まず、実際に魔物と顔を合わせて交渉と契約を行う方法。これは召喚儀式のように結界で防御されるわけではないので相手が大物であればあるほど危険が伴う。また、迷宮に出没する魔物には使えない手である。
次に……召喚したい種族、対象に絞った触媒を用意して呼びかける方法、というのがあるらしい。触媒は複数組み合わせたりして、そこに意味を持たせるそうだ。例えば、餌となる種族の魔石を触媒とすることで、捕食者側となる魔物を召喚したりという具合だ。
触媒に寓意や意味を持たせ、召喚したい魔物の種族を絞り込んで呼びかける、というわけである。これにより、ある程度狙った種類の魔物を召喚し、交渉と契約をすることが可能となる。儀式なので召喚する側も手順を守っていれば安全が確保できる。
「触媒を手に入れる手段は迷宮からというのが良さそうね」
「ワグナー様もそうなさっておいででしたよ」
クラウディアの言葉にライブラが答える。なるほどな。召喚術師としては強力な魔物を確保しやすい環境でもあったわけだ。
「それでも、相性の良さそうな魔物を見繕って、その魔物を狙って召喚獣にした方がいいのかな」
「そうですね。無理をして相性の悪い種族と契約するのは危険も伴いますし、そのあたりは召喚儀式の時にある程度判断が付きますが、その点では無理をしない方が良いかと」
「魔力資質の相性が良ければ交渉もあっさり進むというわけですね」
と、アシュレイがラヴィーネにブラッシングをしながら微笑む。
今まで召喚した面々はかなり契約に乗り気だった、とも言えるわけだ。
「コルリスは、実際に顔を合わせて契約をした、という方よね。使い魔の契約ではあるけれど」
ステファニアがそう言いながらぺたんと座っているコルリスの頭を撫でると、鼻をひくひくとさせながらふんふんと頷いていた。
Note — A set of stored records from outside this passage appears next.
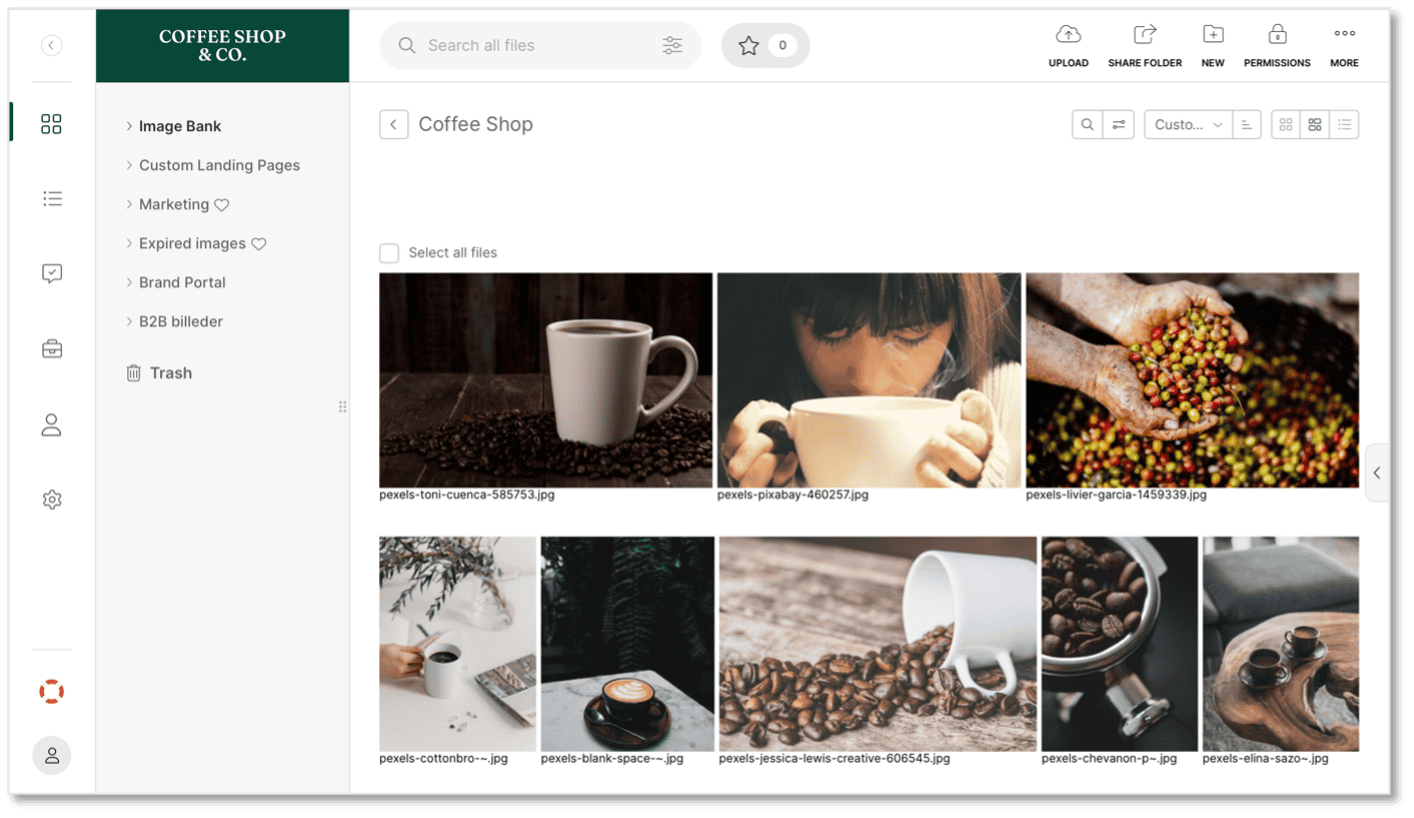This screenshot has height=818, width=1414.
Task: Create a new folder with New icon
Action: pyautogui.click(x=1212, y=36)
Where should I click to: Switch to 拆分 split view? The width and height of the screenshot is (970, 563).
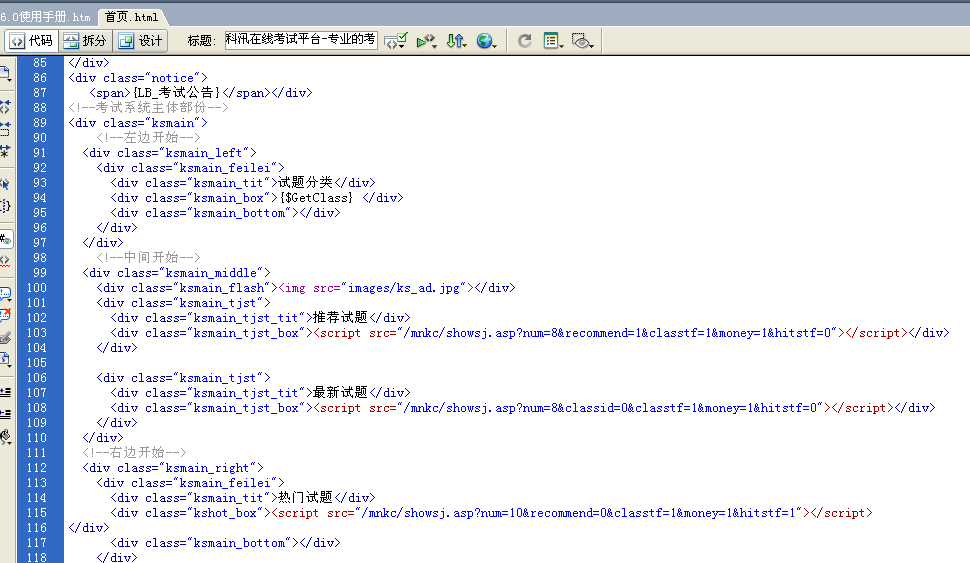pos(84,41)
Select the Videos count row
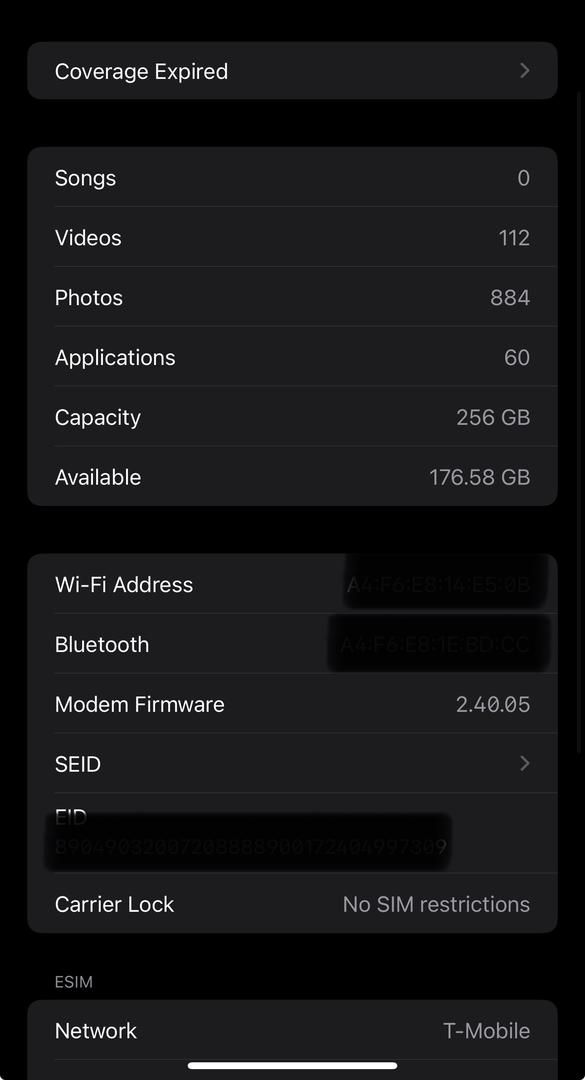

「そういうことになります。転界石を使った召喚儀式は、相性の良い相手を呼び込みやすいという点では便利ですね。運が必要ですが、意味合いを持たせた貴重な触媒を揃えずとも、デュラハンのような高位精霊を呼べるというのも素晴らしいのでは」
と、ライブラは満月の召喚儀式についても所感を述べる。
ともあれ、召喚獣にしたい魔物と、入手可能な触媒をリストアップして新しい召喚獣を増やすというのを検討してみよう。
「今なら迷宮からだけじゃなく……ヒタカノクニやホウ国から触媒を得れば、妖怪や霊獣も召喚可能になるのではないかしら?」
と、少し思案を巡らしていたローズマリーがそんな風に言った。
「ああ。それは良いですね。早速ヨウキ陛下やタダクニ様にお伝えして検討してみようかと」
護符を書いていたユラが同意すると、それを聞いていたゲンライも頷く。
「ふむ。そういうことならばホウ国も探せば何かあるかも知れぬのう。シュンカイに伝えておくか」
「そうなると、相性の良さそうな妖怪、霊獣の候補を考える必要がありそうですね」
東国からの召喚獣か。どうなるやらといったところではあるが。
そんなわけで、マルレーンの召喚術の指導だけでなく、対ベシュメルクに向け、工房や造船所の仕事、訓練等々も順調に進んでいる。
イグニスの騎馬に関してはもうそろそろ完成間近、というところだ。
ローズマリーも同乗して動けるようにということで、慣性を緩和する術式、搭乗者を防御する術式に関しては、かなり気合を入れて組み上げたので、色々と無茶な機動もできるようになっている。
エレナに関しても今ある手札を更に強力にするという意味で、大型の卵に魔石を組み込んで、ブライトウェルト工房製の卵型の呪法人形を作るという計画が進んでいたりする。
持ち運びに関しては不便になるが、シリウス号に積んでおいて出撃させる、という分には問題ないからな。
勿論、最初から対ベシュメルクを想定しているので対呪法型の呪法人形という、相手の手札を想定した戦力になりそうなところがある。魔道具作成と共にしっかりと進めていくとしよう。